Methodology According to the study design, women with biopsy confirmed CIN2, after written informed consent, will be subjected to cervicovaginal sampling for p16/Ki-67 ICC (CINtec PLUS, Roche laboratories AG, Mannheim, Germany), cytology and high-risk Human Papillomavirus (hrHPV) testing (cobas® HPV Test, Roche Molecular Systems, Pleasanton, CA, USA) (t=0). After six months (t=1), participants will be subjected to colposcopy, and, cervicovaginal sampling for cytology and p16/Ki-67 ICC. After 12 months (t=2) participants will be subjected to colposcopy, and, to cervicovaginal sampling for hrHPV testing, cytology and p16/Ki-67 ICC. Participants will be also examined after 18 and 24 months (t=3, t=4, respectively). Examinations at t=3 and t=4 will be similar to t=1, and t=2 respectively. All women after visit t=4 exit the study and are referred to treatment according to the local guidelines.

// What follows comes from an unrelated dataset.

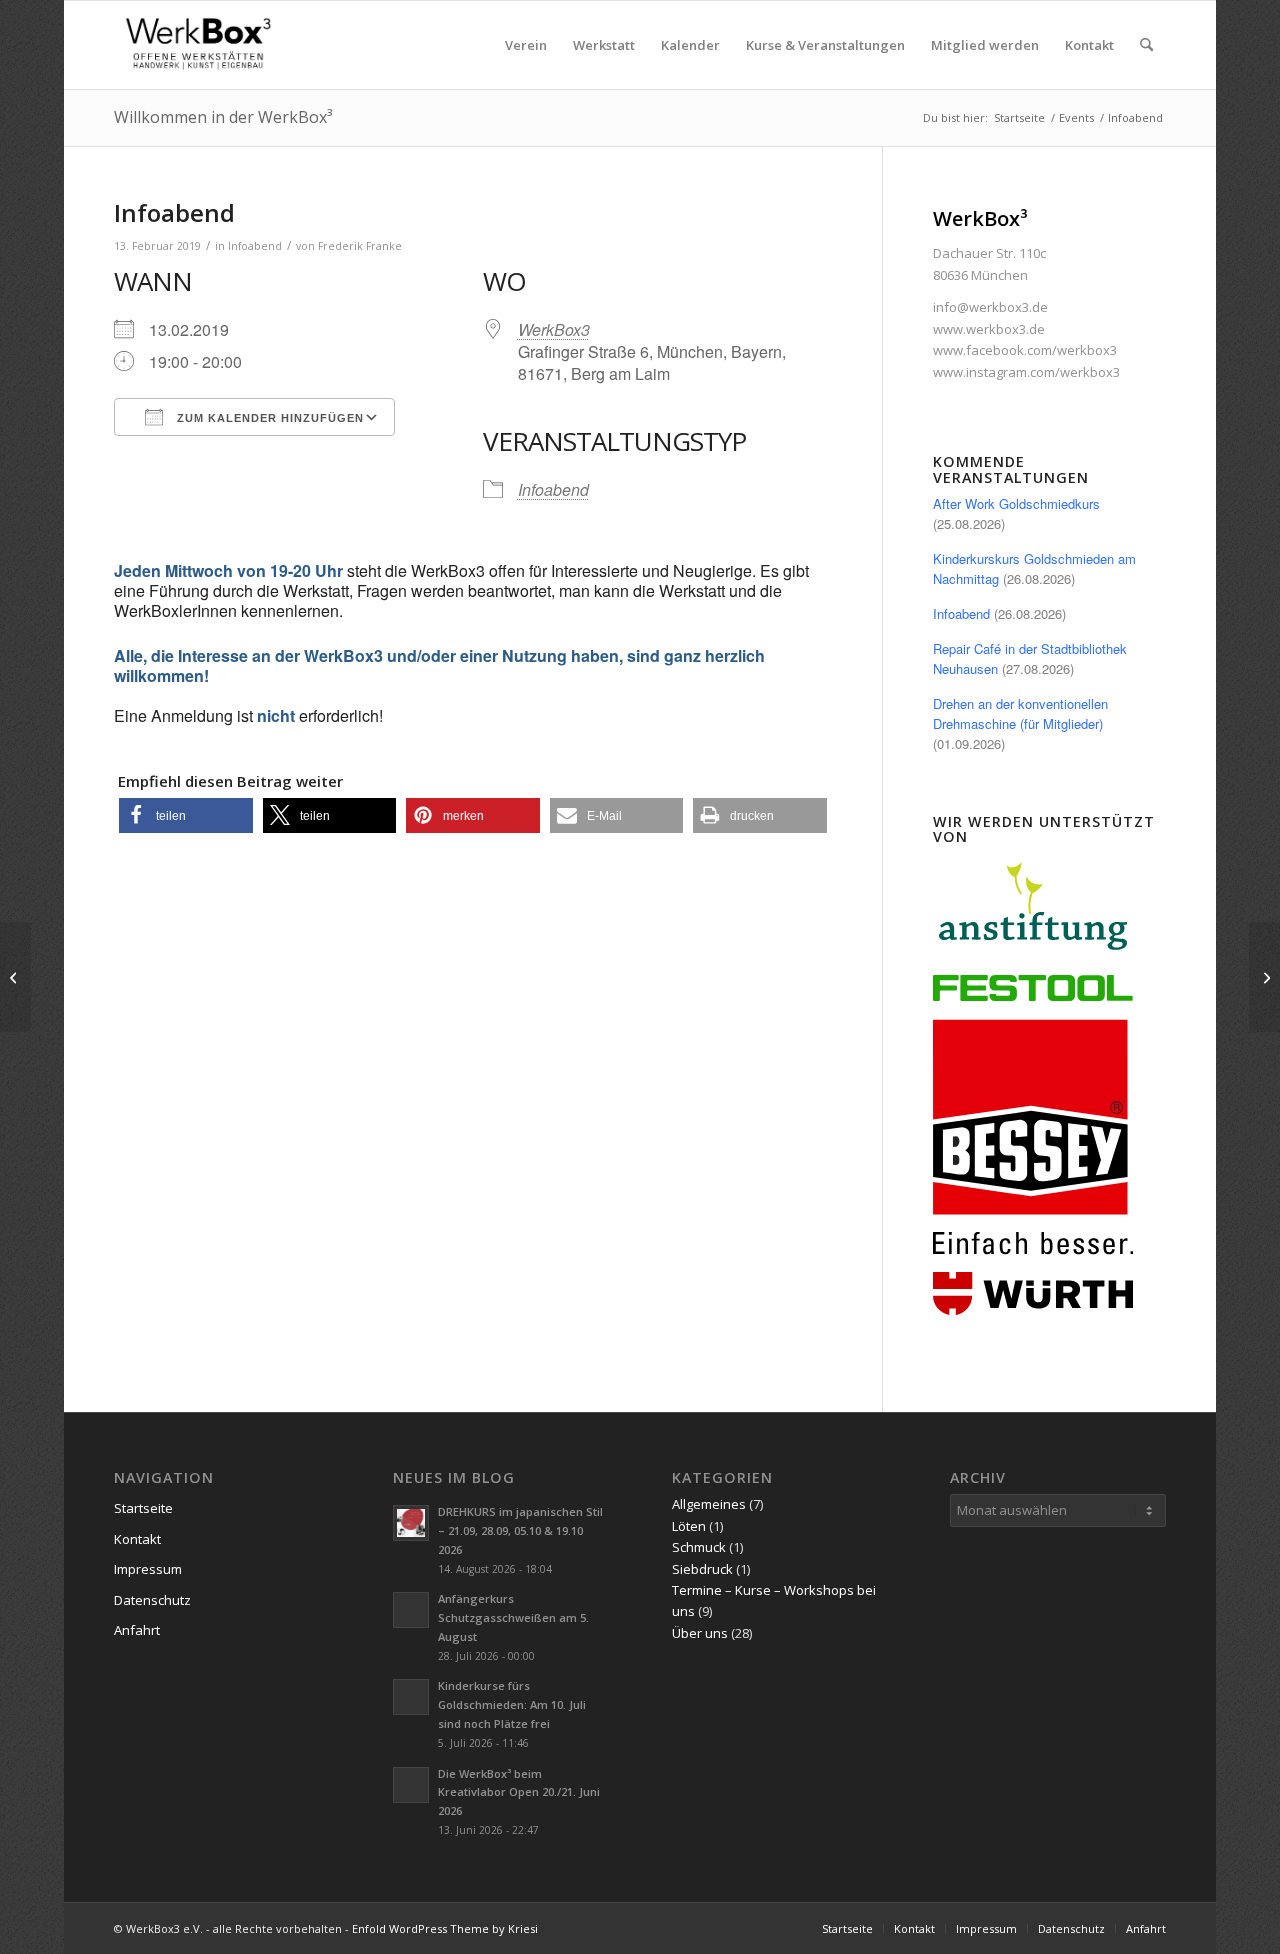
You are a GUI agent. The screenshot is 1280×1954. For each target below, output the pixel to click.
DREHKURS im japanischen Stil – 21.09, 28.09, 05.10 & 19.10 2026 (520, 1530)
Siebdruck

Results To date 5 women with biopsy proven CIN2 have been recruited. Those women have been subjected to pap test, hrHPV testing, and p16/Ki-67 ICC.
Conclusion The CIN2DIN study is original and innovative. So far, no studies have been conducted on the value of P16/Ki-67 ICC for CIN2 surveillance. If the study identifies high correlation of P16/Ki-67 ICC to colposcopy, larger studies could be designed to investigate longer-term reassurance for the surveillance of women with untreated CIN2 without colposcopy.